Novel: The Fifth Season by N. K. Jemisin
None of the books I nominated made it to the final ballot in this category. Of the books that did, Jemisin's The Fifth Season is by far my favorite. My main complaint about it was that it did not seem to have enough, in its 450-ish pages, to justify that length. My fear is that one novel's worth of character development, plot revelation, and world-building has been padded out to meet the now-seemingly-inescapable requirement in fantasy and science fiction for a trilogy. I hope the second and third books in the series prove that fear wrong, because within those 450 pages there was nevertheless much that I loved. The last four years of open atrocities and legal indifference have forced Black Americans--and anyone else who pays attention and recognizes their humanity--into states of intermittent public grief. The world created by Jemisin brings forward truths that apply as well, albeit less self-evidently, in the world we live in: that the system hates and fears the power of the oppressed, not the madness into which they are forced; that it depends far more upon their forbearance to survive than on their weaknesses. This novel taps into subterranean magmatic flows of rage. In that respect, I would compare it to several other books published in the last year, such as Tananarive Due's Ghost Summer collection, Paul Beatty's The Sellout, and T. Geronimo Johnson's Welcome to Braggsville. Of those, it resembles Beatty in that the novel did not live up, in execution, to the high hopes raised by its conceit and opening chapters. (In most other respects, the two works are as near to polar opposites as one can imagine.)
Novella: "The New Mother" by Eugene Fischer
In this category, two of my nominees made the final ballot. Ultimately I chose Fischer's piece over Usman T. Malik's "The Pauper Prince and the Eucalyptus Jinn". It was a tight call. Overall, I thought "The New Mother" better maintained narrative tension over its full span. It also did one of the things I love about science fiction, the accurate depiction of scientists as characters with motivations that might at times seem a bit odd to a lay-person without much opportunity to interact with them.
Novelette: "Our Lady of the Open Road" by Sarah Pinsker
I read all of the pieces that made it to the ballot; some of them had caught my attention and I liked several. But this was the only one I loved. It is the only one of which I can honestly say, in multiple senses, "That rocked."

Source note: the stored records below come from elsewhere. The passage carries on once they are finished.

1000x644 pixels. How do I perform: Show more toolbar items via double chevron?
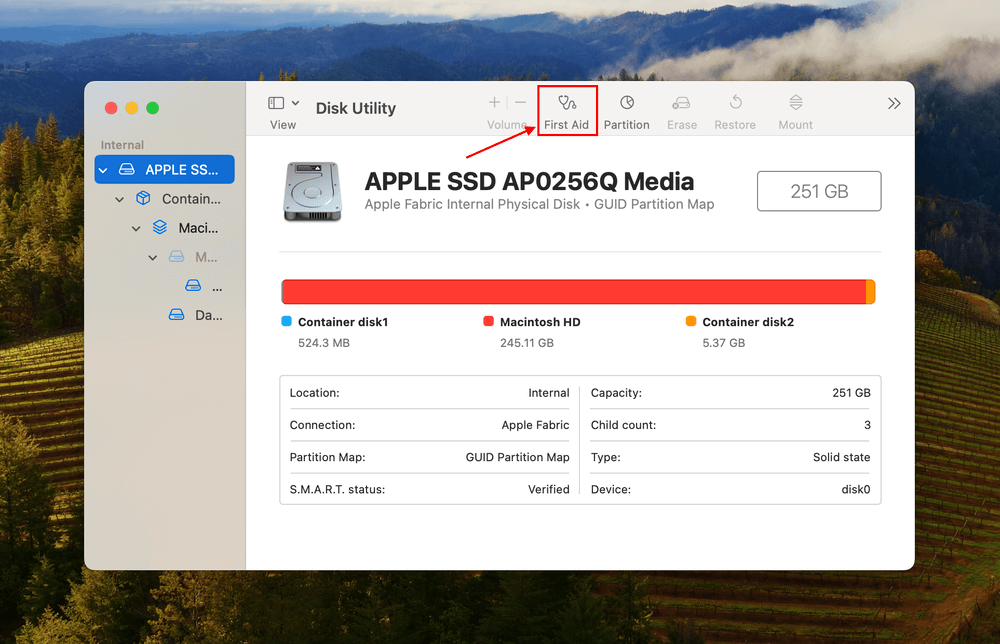894,104
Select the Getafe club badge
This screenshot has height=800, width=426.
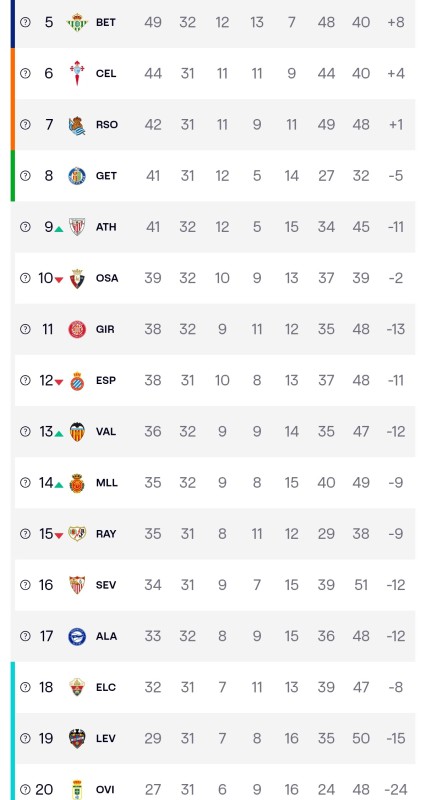point(77,176)
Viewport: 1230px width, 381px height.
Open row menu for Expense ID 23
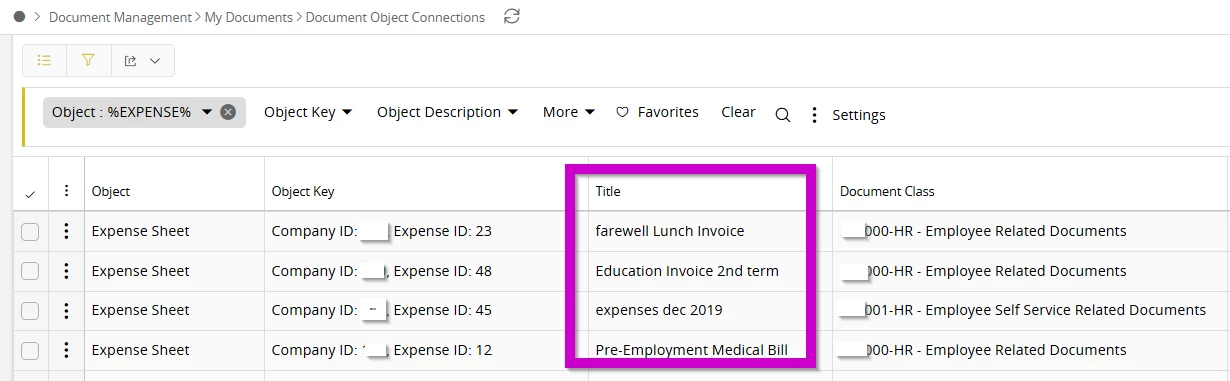[66, 231]
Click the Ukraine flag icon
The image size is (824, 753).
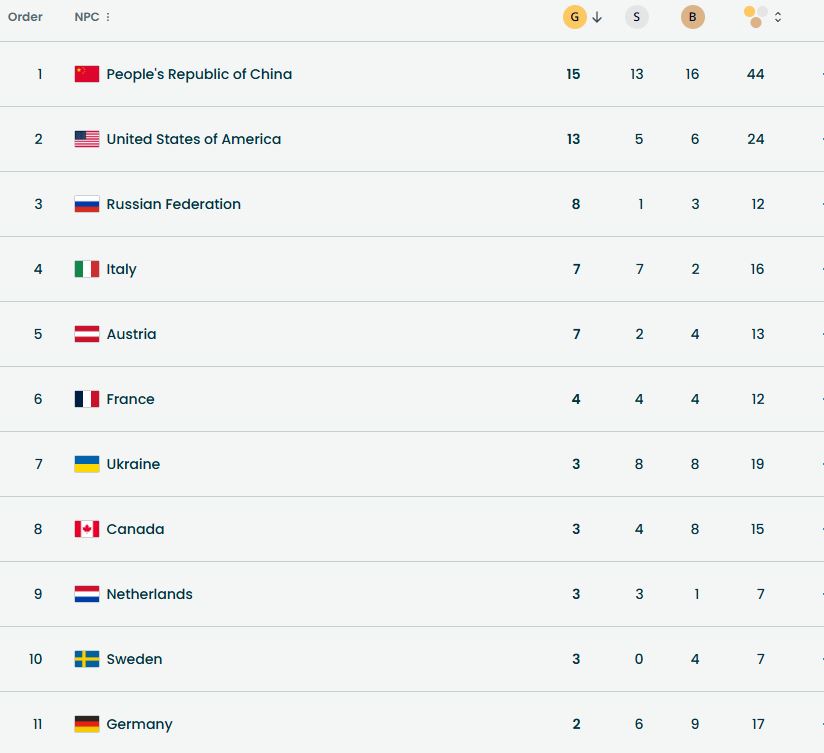(x=87, y=464)
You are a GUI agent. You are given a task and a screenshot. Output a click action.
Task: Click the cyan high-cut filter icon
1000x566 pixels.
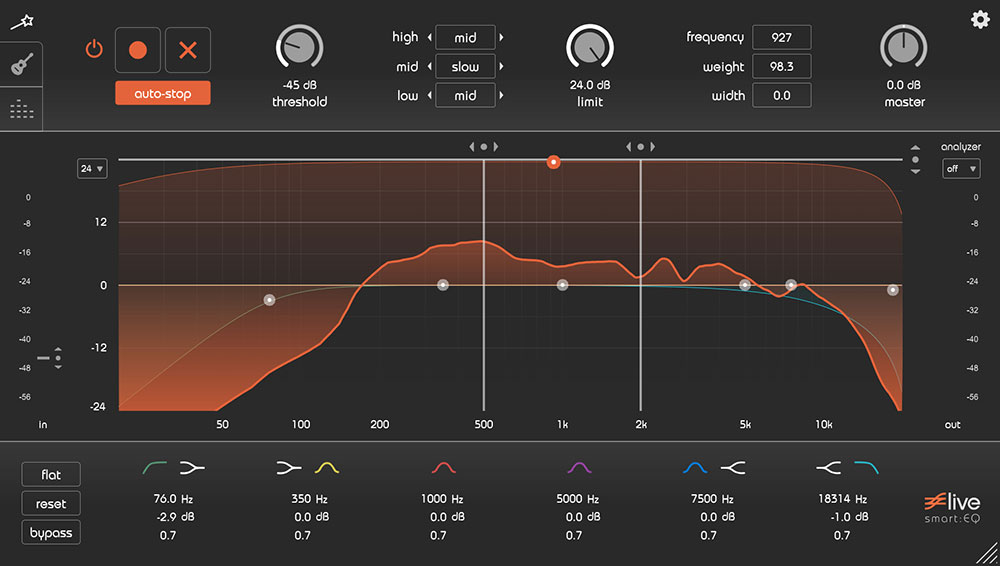click(x=866, y=467)
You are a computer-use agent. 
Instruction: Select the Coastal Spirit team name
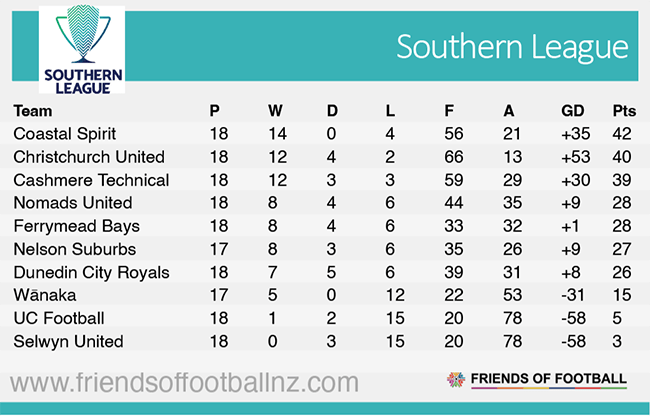[65, 134]
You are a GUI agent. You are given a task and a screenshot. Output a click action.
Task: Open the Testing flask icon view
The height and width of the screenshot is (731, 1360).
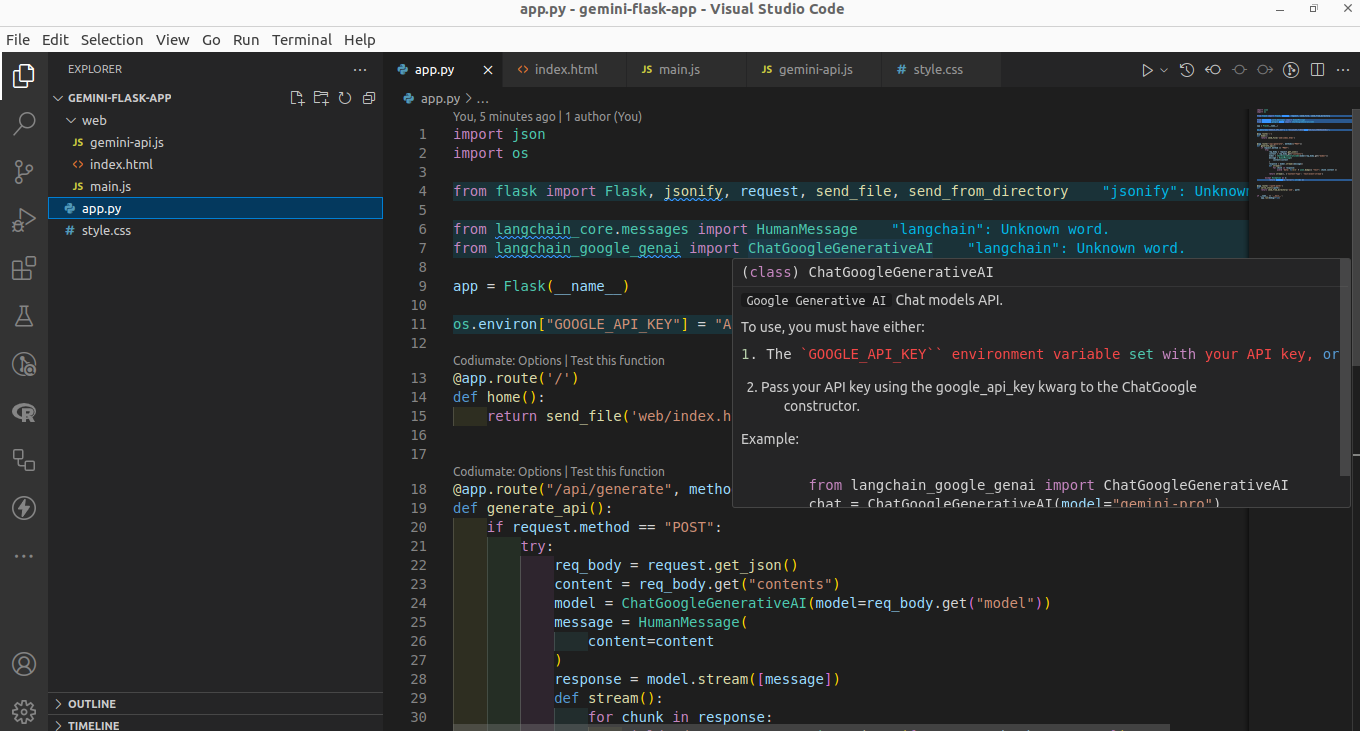[x=24, y=317]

Short Story: "Today I Am Paul" by Martin L. Shoemaker
Many amazing short stories were published this year, but none of the ones I nominated made it to the final ballot, probably because I leaned more toward print anthologies than to the electronic periodicals that now dominate this category. The Shoemaker put me in mind a bit of George Saunders, but if you didn't leave the milk out to curdle first.